Problem statement -
Set down the material exactly. Keep every line.

Records -
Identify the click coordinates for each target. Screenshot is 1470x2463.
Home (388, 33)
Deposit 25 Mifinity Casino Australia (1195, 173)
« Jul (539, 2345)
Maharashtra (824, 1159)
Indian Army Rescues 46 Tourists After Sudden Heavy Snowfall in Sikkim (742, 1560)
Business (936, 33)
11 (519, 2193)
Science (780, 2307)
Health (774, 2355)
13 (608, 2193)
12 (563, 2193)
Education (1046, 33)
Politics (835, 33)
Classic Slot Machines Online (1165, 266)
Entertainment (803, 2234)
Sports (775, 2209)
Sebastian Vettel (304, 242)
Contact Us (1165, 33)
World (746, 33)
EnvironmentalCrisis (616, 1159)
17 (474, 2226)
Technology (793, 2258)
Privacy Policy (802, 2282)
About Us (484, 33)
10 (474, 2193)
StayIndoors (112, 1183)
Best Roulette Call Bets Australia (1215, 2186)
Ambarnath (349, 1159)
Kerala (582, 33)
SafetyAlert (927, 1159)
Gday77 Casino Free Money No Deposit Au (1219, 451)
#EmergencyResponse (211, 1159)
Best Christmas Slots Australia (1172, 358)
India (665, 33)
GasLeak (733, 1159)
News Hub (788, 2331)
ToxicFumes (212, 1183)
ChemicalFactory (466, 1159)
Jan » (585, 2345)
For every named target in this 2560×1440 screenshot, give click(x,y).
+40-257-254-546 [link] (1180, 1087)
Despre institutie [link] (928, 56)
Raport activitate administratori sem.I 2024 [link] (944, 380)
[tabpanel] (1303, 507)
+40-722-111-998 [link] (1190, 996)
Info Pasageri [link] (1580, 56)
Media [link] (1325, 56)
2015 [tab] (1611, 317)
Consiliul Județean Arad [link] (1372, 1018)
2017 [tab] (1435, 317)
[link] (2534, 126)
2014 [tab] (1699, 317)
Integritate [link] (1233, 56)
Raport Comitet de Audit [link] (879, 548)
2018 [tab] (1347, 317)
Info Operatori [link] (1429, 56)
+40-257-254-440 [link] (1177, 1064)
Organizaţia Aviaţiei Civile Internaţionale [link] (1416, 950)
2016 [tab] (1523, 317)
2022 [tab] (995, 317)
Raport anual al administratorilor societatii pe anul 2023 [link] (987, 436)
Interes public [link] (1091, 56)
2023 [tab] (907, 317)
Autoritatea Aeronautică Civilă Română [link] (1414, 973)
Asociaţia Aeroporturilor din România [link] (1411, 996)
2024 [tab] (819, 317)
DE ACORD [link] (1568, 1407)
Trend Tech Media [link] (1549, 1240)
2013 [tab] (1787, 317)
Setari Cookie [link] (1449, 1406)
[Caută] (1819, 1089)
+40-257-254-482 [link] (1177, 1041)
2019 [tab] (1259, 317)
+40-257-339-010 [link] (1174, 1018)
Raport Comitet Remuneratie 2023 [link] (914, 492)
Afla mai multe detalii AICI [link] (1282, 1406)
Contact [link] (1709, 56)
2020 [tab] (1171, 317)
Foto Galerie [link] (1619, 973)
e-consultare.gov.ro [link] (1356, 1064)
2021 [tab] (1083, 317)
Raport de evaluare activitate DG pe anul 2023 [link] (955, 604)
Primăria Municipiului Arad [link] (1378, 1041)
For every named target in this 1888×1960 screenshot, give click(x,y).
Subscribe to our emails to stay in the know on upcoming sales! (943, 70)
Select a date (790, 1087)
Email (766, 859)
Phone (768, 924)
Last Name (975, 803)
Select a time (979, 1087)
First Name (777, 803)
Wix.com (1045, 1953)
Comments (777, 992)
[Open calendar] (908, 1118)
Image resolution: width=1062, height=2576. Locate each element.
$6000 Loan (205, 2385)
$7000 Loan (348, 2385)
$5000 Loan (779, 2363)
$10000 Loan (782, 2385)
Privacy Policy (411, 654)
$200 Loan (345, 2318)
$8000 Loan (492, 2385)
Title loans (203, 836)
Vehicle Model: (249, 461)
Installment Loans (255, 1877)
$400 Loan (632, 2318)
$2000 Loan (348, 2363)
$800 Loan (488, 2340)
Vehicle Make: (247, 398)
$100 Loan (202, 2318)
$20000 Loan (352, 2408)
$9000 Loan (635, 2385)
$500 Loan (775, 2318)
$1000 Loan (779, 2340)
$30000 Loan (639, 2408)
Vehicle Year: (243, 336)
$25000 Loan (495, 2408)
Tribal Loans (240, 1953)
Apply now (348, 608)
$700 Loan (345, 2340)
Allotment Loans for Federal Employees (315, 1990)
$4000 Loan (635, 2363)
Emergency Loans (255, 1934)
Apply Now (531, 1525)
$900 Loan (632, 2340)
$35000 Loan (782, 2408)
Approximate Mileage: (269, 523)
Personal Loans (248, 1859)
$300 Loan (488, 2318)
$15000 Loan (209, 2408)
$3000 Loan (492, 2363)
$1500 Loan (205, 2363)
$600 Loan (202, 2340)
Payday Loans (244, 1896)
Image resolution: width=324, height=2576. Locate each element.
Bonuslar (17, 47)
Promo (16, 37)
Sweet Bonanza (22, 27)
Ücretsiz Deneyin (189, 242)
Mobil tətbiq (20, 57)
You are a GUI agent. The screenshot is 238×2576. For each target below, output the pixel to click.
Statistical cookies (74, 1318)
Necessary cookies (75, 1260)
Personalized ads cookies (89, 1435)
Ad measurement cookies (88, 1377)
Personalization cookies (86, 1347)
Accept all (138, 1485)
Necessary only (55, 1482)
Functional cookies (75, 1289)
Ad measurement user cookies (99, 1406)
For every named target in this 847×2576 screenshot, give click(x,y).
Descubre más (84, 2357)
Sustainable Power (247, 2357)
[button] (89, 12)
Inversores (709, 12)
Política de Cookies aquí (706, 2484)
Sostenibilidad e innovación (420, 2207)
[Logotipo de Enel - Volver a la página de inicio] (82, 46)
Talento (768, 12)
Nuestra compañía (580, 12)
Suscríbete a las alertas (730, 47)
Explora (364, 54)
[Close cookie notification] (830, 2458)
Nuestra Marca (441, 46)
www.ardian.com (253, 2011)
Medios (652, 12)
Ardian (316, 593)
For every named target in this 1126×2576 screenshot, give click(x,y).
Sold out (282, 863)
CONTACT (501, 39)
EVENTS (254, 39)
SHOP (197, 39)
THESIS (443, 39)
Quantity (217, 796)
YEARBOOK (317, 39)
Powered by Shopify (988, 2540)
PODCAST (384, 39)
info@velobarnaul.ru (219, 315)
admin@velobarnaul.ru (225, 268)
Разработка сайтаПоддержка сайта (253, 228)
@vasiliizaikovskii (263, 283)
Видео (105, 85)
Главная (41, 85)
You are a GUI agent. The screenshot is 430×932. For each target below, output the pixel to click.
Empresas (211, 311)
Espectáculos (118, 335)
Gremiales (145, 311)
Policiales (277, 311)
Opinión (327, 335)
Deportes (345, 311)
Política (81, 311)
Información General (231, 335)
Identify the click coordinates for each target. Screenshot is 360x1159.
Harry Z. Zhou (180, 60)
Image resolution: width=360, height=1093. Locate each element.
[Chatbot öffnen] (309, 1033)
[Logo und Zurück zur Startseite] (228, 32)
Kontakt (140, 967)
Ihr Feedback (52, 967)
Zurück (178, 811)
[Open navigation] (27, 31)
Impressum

Solution for this task -
Identify the click coordinates for each target. Screenshot is 1470x2463.
Home (388, 33)
Deposit 25 Mifinity Casino Australia (1195, 173)
« Jul (539, 2345)
Maharashtra (824, 1159)
Indian Army Rescues 46 Tourists After Sudden Heavy Snowfall in Sikkim (742, 1560)
Business (936, 33)
11 (519, 2193)
Science (780, 2307)
Health (774, 2355)
13 (608, 2193)
12 (563, 2193)
Education (1046, 33)
Politics (835, 33)
Classic Slot Machines Online (1165, 266)
Entertainment (803, 2234)
Sports (775, 2209)
Sebastian Vettel (304, 242)
Contact Us (1165, 33)
World (746, 33)
EnvironmentalCrisis (616, 1159)
17 (474, 2226)
Technology (793, 2258)
Privacy Policy (802, 2282)
About Us (484, 33)
10 (474, 2193)
StayIndoors (112, 1183)
Best Roulette Call Bets Australia (1215, 2186)
Ambarnath (349, 1159)
Kerala (582, 33)
SafetyAlert (927, 1159)
Gday77 Casino Free Money No Deposit Au (1219, 451)
#EmergencyResponse (211, 1159)
Best Christmas Slots Australia (1172, 358)
India (665, 33)
GasLeak (733, 1159)
News Hub (788, 2331)
ToxicFumes (212, 1183)
ChemicalFactory (466, 1159)
Jan » (585, 2345)
For every named target in this 2560×1440 screenshot, give click(x,y).
+40-257-254-546 [link] (1180, 1087)
Despre institutie [link] (928, 56)
Raport activitate administratori sem.I 2024 [link] (944, 380)
[tabpanel] (1303, 507)
+40-722-111-998 [link] (1190, 996)
Info Pasageri [link] (1580, 56)
Media [link] (1325, 56)
2015 [tab] (1611, 317)
Consiliul Județean Arad [link] (1372, 1018)
2017 [tab] (1435, 317)
[link] (2534, 126)
2014 [tab] (1699, 317)
Integritate [link] (1233, 56)
Raport Comitet de Audit [link] (879, 548)
2018 [tab] (1347, 317)
Info Operatori [link] (1429, 56)
+40-257-254-440 [link] (1177, 1064)
Organizaţia Aviaţiei Civile Internaţionale [link] (1416, 950)
2016 [tab] (1523, 317)
2022 [tab] (995, 317)
Raport anual al administratorilor societatii pe anul 2023 [link] (987, 436)
Interes public [link] (1091, 56)
2023 [tab] (907, 317)
Autoritatea Aeronautică Civilă Română [link] (1414, 973)
Asociaţia Aeroporturilor din România [link] (1411, 996)
2024 [tab] (819, 317)
DE ACORD [link] (1568, 1407)
Trend Tech Media [link] (1549, 1240)
2013 [tab] (1787, 317)
Setari Cookie [link] (1449, 1406)
[Caută] (1819, 1089)
+40-257-254-482 [link] (1177, 1041)
2019 [tab] (1259, 317)
+40-257-339-010 [link] (1174, 1018)
Raport Comitet Remuneratie 2023 [link] (914, 492)
Afla mai multe detalii AICI [link] (1282, 1406)
Contact [link] (1709, 56)
2020 [tab] (1171, 317)
Foto Galerie [link] (1619, 973)
e-consultare.gov.ro [link] (1356, 1064)
2021 [tab] (1083, 317)
Raport de evaluare activitate DG pe anul 2023 [link] (955, 604)
Primăria Municipiului Arad [link] (1378, 1041)
For every named target in this 1888×1960 screenshot, give click(x,y).
Subscribe to our emails to stay in the know on upcoming sales! (943, 70)
Select a date (790, 1087)
Email (766, 859)
Phone (768, 924)
Last Name (975, 803)
Select a time (979, 1087)
First Name (777, 803)
Wix.com (1045, 1953)
Comments (777, 992)
[Open calendar] (908, 1118)
Image resolution: width=1062, height=2576. Locate each element.
$6000 Loan (205, 2385)
$7000 Loan (348, 2385)
$5000 Loan (779, 2363)
$10000 Loan (782, 2385)
Privacy Policy (411, 654)
$200 Loan (345, 2318)
$8000 Loan (492, 2385)
Title loans (203, 836)
Vehicle Model: (249, 461)
Installment Loans (255, 1877)
$400 Loan (632, 2318)
$2000 Loan (348, 2363)
$800 Loan (488, 2340)
Vehicle Make: (247, 398)
$100 Loan (202, 2318)
$20000 Loan (352, 2408)
$9000 Loan (635, 2385)
$500 Loan (775, 2318)
$1000 Loan (779, 2340)
$30000 Loan (639, 2408)
Vehicle Year: (243, 336)
$25000 Loan (495, 2408)
Tribal Loans (240, 1953)
Apply now (348, 608)
$700 Loan (345, 2340)
Allotment Loans for Federal Employees (315, 1990)
$4000 Loan (635, 2363)
Emergency Loans (255, 1934)
Apply Now (531, 1525)
$900 Loan (632, 2340)
$35000 Loan (782, 2408)
Approximate Mileage: (269, 523)
Personal Loans (248, 1859)
$300 Loan (488, 2318)
$15000 Loan (209, 2408)
$3000 Loan (492, 2363)
$1500 Loan (205, 2363)
$600 Loan (202, 2340)
Payday Loans (244, 1896)
Image resolution: width=324, height=2576. Locate each element.
Bonuslar (17, 47)
Promo (16, 37)
Sweet Bonanza (22, 27)
Ücretsiz Deneyin (189, 242)
Mobil tətbiq (20, 57)
You are a GUI agent. The screenshot is 238×2576. For each target below, output the pixel to click.
Statistical cookies (74, 1318)
Necessary cookies (75, 1260)
Personalized ads cookies (89, 1435)
Ad measurement cookies (88, 1377)
Personalization cookies (86, 1347)
Accept all (138, 1485)
Necessary only (55, 1482)
Functional cookies (75, 1289)
Ad measurement user cookies (99, 1406)
For every named target in this 847×2576 screenshot, give click(x,y).
Descubre más (84, 2357)
Sustainable Power (247, 2357)
[button] (89, 12)
Inversores (709, 12)
Política de Cookies aquí (706, 2484)
Sostenibilidad e innovación (420, 2207)
[Logotipo de Enel - Volver a la página de inicio] (82, 46)
Talento (768, 12)
Nuestra compañía (580, 12)
Suscríbete a las alertas (730, 47)
Explora (364, 54)
[Close cookie notification] (830, 2458)
Nuestra Marca (441, 46)
www.ardian.com (253, 2011)
Medios (652, 12)
Ardian (316, 593)
For every named target in this 1126×2576 screenshot, give click(x,y).
Sold out (282, 863)
CONTACT (501, 39)
EVENTS (254, 39)
SHOP (197, 39)
THESIS (443, 39)
Quantity (217, 796)
YEARBOOK (317, 39)
Powered by Shopify (988, 2540)
PODCAST (384, 39)
info@velobarnaul.ru (219, 315)
admin@velobarnaul.ru (225, 268)
Разработка сайтаПоддержка сайта (253, 228)
@vasiliizaikovskii (263, 283)
Видео (105, 85)
Главная (41, 85)
You are a GUI agent. The screenshot is 430×932. For each target below, output the pixel to click.
Empresas (211, 311)
Espectáculos (118, 335)
Gremiales (145, 311)
Policiales (277, 311)
Opinión (327, 335)
Deportes (345, 311)
Política (81, 311)
Información General (231, 335)
Identify the click coordinates for each target. Screenshot is 360x1159.
Harry Z. Zhou (180, 60)
Image resolution: width=360, height=1093. Locate each element.
[Chatbot öffnen] (309, 1033)
[Logo und Zurück zur Startseite] (228, 32)
Kontakt (140, 967)
Ihr Feedback (52, 967)
Zurück (178, 811)
[Open navigation] (27, 31)
Impressum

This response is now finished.